What other factors impacted performance?• For the study as a whole, the use of query operators correlated negatively with recall and retrieval rate. Non-boolean operators correlated negatively with precision scores.
• When looking at just folksonomy searches, query operator use lead to even lower recall and retrieval scores.
• Some specific cases were not handled by the folksonomies. A search for movie show times at a certain zip code (“showtimes 45248 borat”) had zero results on all folksonomies.
• Queries that were limited by geography and queries with obscure topics can perform poorly in folksonomies because users might not have added/tagged items yet.
User factors• For the most part, user experience did not correlate significantly with performance measures.
• Expert users were more likely to have lower precision scores.
• Same correlation found when correcting for query factors
• Experienced users probably less likely to deem something relevant.
Recommendations• Further research is needed
• Additional folksonomies should be studied as well.
• It might be useful to collect additional types of data, such as whether or not participants clicked through to look at sites before judging.
• Additional analysis on ranking would be interesting.
• Any similar study must also deal with difficult technical issues like server and browser timeouts.
Conclusions• The overlap between folksonomy results and search engine results could be used to improve Web IR performance.
• The search engines, with their much larger collections, performed better than directories and folksonomies in almost every case.
• Folksonomies may be better than directories for some needs, but more data is required.
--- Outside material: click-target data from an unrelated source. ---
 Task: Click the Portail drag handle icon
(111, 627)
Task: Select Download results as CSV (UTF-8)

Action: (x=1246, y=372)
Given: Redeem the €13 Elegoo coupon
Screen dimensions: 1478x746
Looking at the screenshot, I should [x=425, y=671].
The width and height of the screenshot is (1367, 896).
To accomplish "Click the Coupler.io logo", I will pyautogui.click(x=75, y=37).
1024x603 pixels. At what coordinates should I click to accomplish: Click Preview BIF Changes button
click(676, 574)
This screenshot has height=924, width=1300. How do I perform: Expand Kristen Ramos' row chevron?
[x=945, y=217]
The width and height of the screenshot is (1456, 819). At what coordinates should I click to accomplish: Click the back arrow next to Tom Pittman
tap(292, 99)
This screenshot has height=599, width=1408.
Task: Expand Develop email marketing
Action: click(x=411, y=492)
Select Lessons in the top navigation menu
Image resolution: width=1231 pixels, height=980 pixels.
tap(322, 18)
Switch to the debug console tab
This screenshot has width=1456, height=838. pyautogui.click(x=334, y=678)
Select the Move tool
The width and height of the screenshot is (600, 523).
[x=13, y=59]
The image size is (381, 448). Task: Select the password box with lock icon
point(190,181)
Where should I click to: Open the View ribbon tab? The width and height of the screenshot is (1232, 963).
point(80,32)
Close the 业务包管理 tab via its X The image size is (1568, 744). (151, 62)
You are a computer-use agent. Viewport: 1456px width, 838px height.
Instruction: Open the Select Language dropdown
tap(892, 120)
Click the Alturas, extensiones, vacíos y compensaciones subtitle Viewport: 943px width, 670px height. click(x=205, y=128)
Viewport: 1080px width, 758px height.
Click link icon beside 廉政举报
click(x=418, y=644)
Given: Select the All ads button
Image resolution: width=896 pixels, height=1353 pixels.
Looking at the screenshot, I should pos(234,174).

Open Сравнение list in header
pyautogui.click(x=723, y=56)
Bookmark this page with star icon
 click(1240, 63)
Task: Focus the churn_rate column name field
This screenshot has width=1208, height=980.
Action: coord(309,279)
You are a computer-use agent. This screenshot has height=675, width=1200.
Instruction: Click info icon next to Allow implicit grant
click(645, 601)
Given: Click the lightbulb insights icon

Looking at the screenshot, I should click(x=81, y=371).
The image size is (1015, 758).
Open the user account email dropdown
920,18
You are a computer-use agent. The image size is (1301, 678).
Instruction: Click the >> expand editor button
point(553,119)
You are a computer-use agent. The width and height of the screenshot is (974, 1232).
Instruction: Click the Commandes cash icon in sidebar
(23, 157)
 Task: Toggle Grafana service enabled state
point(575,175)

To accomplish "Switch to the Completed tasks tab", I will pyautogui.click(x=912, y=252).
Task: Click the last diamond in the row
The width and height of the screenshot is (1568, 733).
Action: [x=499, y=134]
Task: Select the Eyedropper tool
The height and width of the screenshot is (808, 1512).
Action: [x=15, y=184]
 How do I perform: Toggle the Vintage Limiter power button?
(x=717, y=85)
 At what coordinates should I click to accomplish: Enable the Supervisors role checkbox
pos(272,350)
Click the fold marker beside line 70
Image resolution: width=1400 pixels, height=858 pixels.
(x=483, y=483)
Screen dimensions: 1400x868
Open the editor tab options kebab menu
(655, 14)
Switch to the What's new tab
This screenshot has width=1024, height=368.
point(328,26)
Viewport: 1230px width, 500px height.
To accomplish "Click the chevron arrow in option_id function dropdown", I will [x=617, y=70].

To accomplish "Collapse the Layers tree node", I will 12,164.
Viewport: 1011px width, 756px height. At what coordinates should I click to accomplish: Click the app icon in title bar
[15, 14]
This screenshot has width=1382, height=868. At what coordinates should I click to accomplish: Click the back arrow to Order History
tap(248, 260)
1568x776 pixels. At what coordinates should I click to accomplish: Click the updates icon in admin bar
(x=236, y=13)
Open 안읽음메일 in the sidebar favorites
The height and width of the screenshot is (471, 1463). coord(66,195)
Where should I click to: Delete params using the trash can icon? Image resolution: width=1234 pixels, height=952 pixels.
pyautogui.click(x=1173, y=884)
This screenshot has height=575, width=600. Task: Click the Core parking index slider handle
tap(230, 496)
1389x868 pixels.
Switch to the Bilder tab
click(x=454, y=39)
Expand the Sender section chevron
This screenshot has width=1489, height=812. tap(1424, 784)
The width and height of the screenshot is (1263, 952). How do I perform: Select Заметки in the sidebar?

Folksonomies are particularly bad at finding a factual answer or one specific site.
Conclusions (cont.)
• Although search engines had better performance across the board, folksonomies are promising because:
1. They are relatively new and may improve with time and additional users;
2. Search results could be improved with relatively small changes to the way query operators and search terms are used.
3. There are many variations in organization to be tried.
Future research• Look at the difference between systems that primarily use tagging (Del.icio.us, Furl) and those that use ranking (Reddit, Digg)
• Which variations are more successful? Tags, titles, categories, descriptions, comments, and even full text are collected by various folksonomies.
• Where should weight be placed? Should a document that matches the query closely rank higher than one with many votes, or vice versa?
Future research (cont.)
• Artificial situations could be set up to study absolute recall and searches for an exhaustive list of items.
• Similar studies on IR systems covering smaller domains, like video, should be done. Blog search systems in particular would be interesting.
• What about other IR behaviors such as browsing?
• There are many other fascinating topics such as the social networks in some folksonomies and what motivates users to tag items among others.